Flow controller OB1 Mk3+
Flow sensor
Tubings, fittings and reservoirs
Fluidic 480 chip from microfluidic ChipShop Gmbh
Figure 1: Cross flow membrane experimental set-up
Figure 2: microfluidic ChipShop Fluidic design 480 cross flow membrane microfluidic chip for molecular transport
The cross flow membrane microfluidic chip consists of two stacked chambers, each with one inlet and one outlet (ports 1 & 2 feed chamber A, ports 3 & 4 feed chamber B), separated by a porous membrane. Molecular transport can be monitored from one chamber to the other across the membrane by diffusive or active flux. The slide itself offers two independent microfluidic chips, where two independent experiments can be run. The chamber’s Mini Luer interfaces fit microfluidic ChipShop‘s Mini Luer connectors and plugs. Tubing 760 µm OD can be directly pushed into the Mini Luer tube tuck connectors.
Figure 3: Mini Luer interfaces fit microfluidic ChipShop‘s Mini Luer connectors and plugs. Tubing 760 µm OD can be attached to Mini Luer tube tuck connectors.
TIP: For more details on the use of resistance to obtain the best performances in terms of flow rate control please refer to the “Flow control tuning” document.
It is recommended to purge the tubing of air while the chip remains disconnected.
The principle of the experiment is first to saturate the tubing and the chip with a blank solution, e.g water or culture medium if using cells, then allow a tracer or chemical (compound of interest) to flow in Chamber B and collect samples at regular intervals at the outlet of Chamber A. The collected samples can then be analyzed for molecular transport across the membrane, e.g using a spectrophotometer. The results below show the arrival time of the tracer (a coloured dye) and the steady state concentration in Chamber A. Protocol:
For applications involving cells, the chip needs to be seeded first. Here is a standard protocol to perform cell seeding in the cross flow membrane microfluidic chip. We recommend to prefill the chip with medium to condition the chip and prevent air bubble formation when seeding the cells.
Trypsinize cells from culture flask. Spin down and reconstitute to remove trypsin. Count carefully and prepare cell suspension with cell concentration optimized for your experimental setting. Fill the upper chamber A with cell type A by gently pipetting and fill the lower chamber B with medium. Place the chip in the CO2 incubator for 6 to 24h for the cells to attach under static conditions (incubation time depends on attachment time of different cell types). To prevent the channels from drying out, close all ports with Mini Luer Plugs. Then fill chamber B with cell type B, plug all inlets tightly and turn the chip over. Leave the chip in the CO2 incubator as above for the cells to attach to the membrane. Once the cells are well attached, follow the system purging procedure and connect the chip to flow system. The cross flow membrane chip seeded with cells will allow for example to monitor how cells impact the transport across the membrane or built an organ on chip experimental set-up.

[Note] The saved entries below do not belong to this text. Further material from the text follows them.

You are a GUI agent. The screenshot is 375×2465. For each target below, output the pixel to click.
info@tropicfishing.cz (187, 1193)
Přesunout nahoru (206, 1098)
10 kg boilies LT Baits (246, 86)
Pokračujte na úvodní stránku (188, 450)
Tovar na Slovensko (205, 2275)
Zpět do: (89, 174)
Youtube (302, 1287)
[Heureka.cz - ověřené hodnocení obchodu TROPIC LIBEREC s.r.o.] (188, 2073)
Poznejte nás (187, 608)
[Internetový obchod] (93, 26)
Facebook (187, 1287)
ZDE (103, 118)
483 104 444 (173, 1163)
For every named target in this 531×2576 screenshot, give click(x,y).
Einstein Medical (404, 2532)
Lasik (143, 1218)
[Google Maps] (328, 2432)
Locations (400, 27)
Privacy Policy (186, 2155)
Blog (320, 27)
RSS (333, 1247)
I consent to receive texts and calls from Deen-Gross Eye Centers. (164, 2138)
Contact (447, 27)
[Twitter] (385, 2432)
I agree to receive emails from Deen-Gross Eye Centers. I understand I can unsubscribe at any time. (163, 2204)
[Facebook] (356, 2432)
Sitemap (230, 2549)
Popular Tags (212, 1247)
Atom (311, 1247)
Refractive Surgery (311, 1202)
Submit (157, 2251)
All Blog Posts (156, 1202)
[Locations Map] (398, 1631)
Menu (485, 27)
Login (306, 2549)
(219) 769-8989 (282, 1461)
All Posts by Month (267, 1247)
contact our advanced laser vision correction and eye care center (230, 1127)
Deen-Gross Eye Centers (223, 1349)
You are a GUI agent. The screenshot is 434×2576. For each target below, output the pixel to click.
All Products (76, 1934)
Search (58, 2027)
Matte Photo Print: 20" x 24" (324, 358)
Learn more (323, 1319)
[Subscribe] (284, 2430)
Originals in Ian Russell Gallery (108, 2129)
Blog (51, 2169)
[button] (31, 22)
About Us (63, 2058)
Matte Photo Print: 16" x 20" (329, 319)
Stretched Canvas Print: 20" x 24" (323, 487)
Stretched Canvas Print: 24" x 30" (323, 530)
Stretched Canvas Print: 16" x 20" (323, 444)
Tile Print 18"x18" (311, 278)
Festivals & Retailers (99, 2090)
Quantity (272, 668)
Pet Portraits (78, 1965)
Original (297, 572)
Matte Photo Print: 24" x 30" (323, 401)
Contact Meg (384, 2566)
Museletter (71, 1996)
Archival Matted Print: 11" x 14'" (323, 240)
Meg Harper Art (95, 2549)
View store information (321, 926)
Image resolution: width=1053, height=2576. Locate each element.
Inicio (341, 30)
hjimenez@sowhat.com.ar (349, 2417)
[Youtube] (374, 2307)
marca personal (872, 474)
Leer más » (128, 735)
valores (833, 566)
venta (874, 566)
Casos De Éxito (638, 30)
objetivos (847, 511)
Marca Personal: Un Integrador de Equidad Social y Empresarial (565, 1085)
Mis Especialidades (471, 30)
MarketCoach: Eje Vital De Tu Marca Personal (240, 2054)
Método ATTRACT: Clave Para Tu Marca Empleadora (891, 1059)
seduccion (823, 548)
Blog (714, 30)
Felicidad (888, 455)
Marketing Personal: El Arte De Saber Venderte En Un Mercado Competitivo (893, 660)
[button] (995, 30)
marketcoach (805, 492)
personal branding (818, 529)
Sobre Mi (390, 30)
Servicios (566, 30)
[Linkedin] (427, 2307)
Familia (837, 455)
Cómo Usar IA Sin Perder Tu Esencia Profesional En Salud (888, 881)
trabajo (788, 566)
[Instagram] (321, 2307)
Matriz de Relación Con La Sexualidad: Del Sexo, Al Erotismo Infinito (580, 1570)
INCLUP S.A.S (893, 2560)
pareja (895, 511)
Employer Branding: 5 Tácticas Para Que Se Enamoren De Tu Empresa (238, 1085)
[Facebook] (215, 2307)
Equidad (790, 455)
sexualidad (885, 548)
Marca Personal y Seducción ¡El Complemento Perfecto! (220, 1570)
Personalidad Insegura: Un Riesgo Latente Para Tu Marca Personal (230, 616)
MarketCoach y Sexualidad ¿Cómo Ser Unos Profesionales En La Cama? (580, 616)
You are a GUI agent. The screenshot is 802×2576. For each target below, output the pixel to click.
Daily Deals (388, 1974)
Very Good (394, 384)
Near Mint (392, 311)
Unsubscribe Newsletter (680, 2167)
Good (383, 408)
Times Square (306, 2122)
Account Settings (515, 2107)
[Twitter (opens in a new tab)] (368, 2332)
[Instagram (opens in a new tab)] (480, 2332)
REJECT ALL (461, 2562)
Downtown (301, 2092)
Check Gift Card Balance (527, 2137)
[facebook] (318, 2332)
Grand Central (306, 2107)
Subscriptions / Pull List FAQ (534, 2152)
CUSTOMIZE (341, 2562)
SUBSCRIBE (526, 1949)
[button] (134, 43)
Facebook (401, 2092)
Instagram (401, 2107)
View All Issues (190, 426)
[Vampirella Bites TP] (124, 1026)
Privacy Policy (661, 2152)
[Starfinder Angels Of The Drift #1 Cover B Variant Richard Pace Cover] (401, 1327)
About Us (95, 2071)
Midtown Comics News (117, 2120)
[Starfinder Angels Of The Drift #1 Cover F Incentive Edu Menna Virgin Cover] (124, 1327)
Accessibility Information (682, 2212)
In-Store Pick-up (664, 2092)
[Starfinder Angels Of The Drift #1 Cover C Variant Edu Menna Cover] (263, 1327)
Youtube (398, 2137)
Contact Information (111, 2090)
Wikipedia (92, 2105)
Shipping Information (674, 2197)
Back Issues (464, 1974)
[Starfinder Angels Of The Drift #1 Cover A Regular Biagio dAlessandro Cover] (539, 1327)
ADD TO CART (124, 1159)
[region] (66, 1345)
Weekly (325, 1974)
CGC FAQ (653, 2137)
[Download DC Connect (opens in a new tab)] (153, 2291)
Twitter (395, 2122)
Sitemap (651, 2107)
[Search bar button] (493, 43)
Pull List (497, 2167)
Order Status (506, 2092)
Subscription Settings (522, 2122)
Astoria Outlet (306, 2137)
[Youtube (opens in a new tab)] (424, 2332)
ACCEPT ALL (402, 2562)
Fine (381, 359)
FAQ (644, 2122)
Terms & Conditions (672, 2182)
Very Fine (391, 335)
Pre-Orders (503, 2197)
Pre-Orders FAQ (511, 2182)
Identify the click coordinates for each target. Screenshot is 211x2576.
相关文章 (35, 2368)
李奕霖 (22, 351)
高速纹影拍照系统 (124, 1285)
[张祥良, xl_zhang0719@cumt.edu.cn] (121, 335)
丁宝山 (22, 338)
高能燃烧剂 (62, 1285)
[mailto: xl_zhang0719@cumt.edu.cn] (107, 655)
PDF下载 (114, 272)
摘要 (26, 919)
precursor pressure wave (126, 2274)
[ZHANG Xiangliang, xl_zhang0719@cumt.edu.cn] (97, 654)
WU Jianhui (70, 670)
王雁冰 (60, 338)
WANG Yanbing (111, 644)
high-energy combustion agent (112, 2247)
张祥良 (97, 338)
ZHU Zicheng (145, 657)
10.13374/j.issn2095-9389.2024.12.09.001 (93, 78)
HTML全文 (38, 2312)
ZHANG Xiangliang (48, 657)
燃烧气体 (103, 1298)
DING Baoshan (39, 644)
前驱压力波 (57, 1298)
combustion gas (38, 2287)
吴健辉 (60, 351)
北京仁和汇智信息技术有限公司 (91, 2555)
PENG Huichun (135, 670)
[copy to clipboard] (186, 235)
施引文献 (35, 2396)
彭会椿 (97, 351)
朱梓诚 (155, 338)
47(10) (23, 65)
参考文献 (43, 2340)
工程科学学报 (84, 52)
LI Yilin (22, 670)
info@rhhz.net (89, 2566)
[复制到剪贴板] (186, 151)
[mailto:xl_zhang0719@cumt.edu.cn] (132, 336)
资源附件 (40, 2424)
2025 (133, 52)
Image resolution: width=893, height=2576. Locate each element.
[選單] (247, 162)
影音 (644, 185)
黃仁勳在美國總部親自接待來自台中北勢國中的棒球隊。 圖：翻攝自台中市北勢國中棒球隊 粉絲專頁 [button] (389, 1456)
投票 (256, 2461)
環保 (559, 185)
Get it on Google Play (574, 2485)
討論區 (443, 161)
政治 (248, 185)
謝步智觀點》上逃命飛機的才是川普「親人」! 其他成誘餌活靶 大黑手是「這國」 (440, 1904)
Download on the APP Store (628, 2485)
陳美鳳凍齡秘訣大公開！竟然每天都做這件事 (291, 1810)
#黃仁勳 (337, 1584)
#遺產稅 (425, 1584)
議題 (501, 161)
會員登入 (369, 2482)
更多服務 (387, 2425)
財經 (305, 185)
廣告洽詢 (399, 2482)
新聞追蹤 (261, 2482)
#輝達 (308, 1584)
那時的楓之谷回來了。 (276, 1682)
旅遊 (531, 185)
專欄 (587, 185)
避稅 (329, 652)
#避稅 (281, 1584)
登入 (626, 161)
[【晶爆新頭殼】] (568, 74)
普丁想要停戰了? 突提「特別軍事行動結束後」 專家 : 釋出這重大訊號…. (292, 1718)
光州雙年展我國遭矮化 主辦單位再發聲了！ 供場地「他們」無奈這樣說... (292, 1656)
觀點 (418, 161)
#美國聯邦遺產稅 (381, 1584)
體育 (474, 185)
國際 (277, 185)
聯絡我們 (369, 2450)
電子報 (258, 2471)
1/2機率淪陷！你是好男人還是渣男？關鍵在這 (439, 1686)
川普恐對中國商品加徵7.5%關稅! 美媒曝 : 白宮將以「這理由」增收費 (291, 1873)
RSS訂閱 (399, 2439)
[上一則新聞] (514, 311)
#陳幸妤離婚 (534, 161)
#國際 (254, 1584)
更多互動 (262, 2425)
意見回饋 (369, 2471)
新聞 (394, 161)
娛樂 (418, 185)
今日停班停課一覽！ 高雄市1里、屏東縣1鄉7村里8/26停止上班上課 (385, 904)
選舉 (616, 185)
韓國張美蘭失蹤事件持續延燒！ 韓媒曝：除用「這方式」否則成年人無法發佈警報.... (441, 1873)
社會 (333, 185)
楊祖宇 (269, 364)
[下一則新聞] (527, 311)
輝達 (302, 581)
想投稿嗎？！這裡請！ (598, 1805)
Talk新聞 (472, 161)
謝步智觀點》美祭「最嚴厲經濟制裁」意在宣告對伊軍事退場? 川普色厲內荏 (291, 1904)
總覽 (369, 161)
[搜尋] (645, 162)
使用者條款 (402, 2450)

Figure 4: Absorbance measured at the outlet of chamber A, with tracer arrival time around 10 min and the steady state plateau.
The graph shows molecular transport measured as the absorbance of samples collected at the outlet of the chamber A. We observe the first arrival time after 10 min and a plateau is reached after ~18 min indicating that the concentration is equilibrated between the two chambers. This gives an indication on the dynamics of the whole microfluidic system in terms of solute transport. A proper and specific (depending on the type of tracer used) calibration is required to obtain concentration values.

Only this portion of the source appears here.